Sex differences were also evident in our study. Males exhibited more pronounced changes in brain perfusion responses than females, suggesting a sex-specific vulnerability to vascular dysfunction. While females have shown more significant cognitive impairments [32], male infants are often more susceptible to brain complications due to adverse perinatal outcomes, such as severe asphyxia or cerebral palsy [33,34]. Our results align with animal studies demonstrating greater susceptibility to cerebral complications in male offspring from PELS models [35,36]. For example, male offspring from reduced uterine perfusion pressure (RUPP) model dams showed significant brain edema compared to female siblings [17]. In the L-NAME model, we found an atypical response in male offspring: cold stimulus led to vasodilation instead of the expected vasoconstriction observed in males from the WT group or the lack of response seen in female L-NAME pups. This unexpected result suggests that standard treatments, like hypothermic therapy for hypoxic babies, may not be equally effective for both sexes.

In addition, increasing evidence indicates that offspring from PE have long-lasting consequences in brain function. That indicates a higher risk of developing cognitive impairments, including cerebral palsy, impaired neurodevelopment, or a high risk of behavioral alterations during adolescence [7,37]. However, the underlying mechanisms of this epidemiological, clinical, and preclinical evidence are unclear.

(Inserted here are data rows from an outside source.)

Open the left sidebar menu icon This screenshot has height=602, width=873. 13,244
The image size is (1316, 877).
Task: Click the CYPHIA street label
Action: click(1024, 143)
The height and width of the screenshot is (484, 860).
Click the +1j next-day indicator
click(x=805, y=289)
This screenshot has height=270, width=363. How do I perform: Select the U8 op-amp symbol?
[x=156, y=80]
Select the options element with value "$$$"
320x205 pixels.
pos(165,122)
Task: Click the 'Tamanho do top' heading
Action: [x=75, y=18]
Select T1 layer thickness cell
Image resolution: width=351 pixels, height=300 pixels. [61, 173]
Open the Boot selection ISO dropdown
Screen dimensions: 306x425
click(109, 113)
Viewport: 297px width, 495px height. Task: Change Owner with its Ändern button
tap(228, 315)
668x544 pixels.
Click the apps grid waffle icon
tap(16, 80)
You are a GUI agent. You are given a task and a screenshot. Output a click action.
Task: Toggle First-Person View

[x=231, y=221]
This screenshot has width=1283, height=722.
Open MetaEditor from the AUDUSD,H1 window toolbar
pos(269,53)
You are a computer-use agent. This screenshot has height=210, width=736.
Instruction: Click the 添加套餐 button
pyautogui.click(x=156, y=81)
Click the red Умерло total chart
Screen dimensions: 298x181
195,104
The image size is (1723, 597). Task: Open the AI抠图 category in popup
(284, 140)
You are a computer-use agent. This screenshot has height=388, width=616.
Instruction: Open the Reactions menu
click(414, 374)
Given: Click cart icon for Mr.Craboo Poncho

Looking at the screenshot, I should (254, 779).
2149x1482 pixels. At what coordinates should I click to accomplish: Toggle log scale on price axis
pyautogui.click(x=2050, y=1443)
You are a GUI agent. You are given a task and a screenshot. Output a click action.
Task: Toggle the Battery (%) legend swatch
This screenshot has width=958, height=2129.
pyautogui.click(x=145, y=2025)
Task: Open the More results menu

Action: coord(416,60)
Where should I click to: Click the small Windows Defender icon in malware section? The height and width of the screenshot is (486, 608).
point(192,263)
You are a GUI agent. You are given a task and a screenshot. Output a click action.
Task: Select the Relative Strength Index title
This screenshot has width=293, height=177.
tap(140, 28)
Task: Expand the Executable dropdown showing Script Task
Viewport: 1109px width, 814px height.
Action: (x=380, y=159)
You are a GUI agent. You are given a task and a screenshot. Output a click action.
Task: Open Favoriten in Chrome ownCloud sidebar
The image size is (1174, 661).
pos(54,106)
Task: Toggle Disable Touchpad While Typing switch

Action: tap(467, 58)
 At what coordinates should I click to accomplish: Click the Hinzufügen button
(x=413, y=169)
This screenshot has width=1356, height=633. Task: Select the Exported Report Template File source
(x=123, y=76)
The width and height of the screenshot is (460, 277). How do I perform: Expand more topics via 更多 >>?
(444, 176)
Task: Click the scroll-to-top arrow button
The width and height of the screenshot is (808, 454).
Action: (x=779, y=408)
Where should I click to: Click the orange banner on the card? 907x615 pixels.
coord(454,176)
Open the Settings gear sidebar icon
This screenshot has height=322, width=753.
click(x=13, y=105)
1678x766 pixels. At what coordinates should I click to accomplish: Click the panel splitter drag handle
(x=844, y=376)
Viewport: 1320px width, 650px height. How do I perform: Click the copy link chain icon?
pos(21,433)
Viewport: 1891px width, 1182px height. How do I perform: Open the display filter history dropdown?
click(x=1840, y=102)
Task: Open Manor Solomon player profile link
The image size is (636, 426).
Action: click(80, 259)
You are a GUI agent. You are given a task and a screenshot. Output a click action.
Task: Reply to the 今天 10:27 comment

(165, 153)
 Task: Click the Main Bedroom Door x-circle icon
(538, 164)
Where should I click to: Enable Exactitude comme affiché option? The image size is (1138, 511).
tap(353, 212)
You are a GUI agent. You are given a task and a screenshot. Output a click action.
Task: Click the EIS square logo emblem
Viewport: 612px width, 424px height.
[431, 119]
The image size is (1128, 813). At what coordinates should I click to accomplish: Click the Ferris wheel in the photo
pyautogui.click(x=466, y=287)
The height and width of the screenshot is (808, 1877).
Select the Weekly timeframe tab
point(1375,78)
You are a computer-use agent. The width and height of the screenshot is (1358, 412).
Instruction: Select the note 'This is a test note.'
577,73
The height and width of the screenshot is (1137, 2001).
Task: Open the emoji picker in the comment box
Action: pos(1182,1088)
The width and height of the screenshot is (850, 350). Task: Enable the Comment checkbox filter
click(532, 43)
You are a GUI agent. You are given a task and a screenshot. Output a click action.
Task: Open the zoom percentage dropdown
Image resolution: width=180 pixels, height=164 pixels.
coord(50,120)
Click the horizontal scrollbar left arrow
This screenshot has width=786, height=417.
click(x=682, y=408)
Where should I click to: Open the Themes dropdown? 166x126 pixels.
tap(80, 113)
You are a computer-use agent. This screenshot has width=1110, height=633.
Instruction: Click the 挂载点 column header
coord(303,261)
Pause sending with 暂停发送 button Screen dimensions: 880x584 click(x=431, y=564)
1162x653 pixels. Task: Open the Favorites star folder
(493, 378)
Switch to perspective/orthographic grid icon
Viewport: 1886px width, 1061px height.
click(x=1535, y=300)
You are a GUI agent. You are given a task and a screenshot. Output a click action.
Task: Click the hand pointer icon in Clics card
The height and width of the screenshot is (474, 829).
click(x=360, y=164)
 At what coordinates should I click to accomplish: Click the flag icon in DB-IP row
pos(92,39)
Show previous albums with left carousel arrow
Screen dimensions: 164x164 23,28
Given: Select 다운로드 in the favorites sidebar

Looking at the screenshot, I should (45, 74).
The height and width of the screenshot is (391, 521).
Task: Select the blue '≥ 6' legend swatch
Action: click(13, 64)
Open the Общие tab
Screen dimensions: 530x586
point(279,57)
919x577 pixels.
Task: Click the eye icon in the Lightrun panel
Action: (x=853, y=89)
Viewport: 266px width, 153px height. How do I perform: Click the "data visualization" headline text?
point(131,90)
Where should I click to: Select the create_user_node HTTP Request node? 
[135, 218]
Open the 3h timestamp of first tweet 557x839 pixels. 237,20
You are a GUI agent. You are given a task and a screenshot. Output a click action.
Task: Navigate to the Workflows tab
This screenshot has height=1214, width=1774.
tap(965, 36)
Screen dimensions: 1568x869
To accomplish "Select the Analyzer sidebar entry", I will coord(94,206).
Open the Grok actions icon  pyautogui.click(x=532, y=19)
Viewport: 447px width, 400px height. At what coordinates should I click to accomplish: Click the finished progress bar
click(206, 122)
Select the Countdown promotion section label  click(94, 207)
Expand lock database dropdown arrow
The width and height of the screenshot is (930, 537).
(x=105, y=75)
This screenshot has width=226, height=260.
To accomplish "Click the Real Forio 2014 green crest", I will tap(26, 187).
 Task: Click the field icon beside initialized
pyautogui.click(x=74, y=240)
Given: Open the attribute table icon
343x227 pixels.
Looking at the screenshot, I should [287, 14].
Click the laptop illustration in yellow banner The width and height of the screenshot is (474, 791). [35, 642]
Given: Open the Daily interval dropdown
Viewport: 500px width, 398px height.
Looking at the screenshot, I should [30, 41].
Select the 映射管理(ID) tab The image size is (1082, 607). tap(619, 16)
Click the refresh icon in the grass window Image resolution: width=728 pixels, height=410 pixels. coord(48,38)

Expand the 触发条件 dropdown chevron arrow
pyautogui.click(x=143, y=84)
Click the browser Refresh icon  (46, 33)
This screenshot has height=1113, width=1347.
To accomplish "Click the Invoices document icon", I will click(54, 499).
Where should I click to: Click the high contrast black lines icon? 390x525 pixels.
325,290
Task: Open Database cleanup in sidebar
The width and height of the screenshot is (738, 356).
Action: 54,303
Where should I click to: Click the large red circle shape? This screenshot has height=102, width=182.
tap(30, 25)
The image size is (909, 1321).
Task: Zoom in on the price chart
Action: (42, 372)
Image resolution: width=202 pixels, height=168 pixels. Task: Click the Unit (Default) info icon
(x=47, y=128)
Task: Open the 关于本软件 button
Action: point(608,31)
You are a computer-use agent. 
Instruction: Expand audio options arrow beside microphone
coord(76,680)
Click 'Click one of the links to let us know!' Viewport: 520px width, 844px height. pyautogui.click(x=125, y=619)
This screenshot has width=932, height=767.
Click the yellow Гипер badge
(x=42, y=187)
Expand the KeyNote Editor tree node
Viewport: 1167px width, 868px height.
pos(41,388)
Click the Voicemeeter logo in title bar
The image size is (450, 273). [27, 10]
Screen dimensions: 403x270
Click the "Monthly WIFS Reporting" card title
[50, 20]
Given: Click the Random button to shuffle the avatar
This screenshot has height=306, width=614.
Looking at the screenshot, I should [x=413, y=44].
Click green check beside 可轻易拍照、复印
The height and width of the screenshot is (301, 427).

Maternal stress hormones, particularly elevated cortisol, have been implicated in fetal neurodevelopmental programming and may confound cerebrovascular outcomes in offspring [38,39]. While studies on maternal stress and cardiovascular programming exist, evidence directly linking maternal stress to cerebrovascular alterations in offspring remains scarce and warrants further investigation [40].

5. Conclusions

Our general methodology is a significant step towards a systematic, accurate, and reliable approach to robust brain perfusion signal analysis under various conditions and experimental settings. The results of the methodology reveal impaired brain perfusion in the offspring of preeclamptic pregnancies, underscoring the urgent need to better understand the underlying mechanisms. Altered brain vascular function may affect brain development in these children [15], suggesting that future research should focus on the sex-specific impacts of PE and endothelial dysfunction. This emphasis on sex-specific research could lead to more targeted interventions.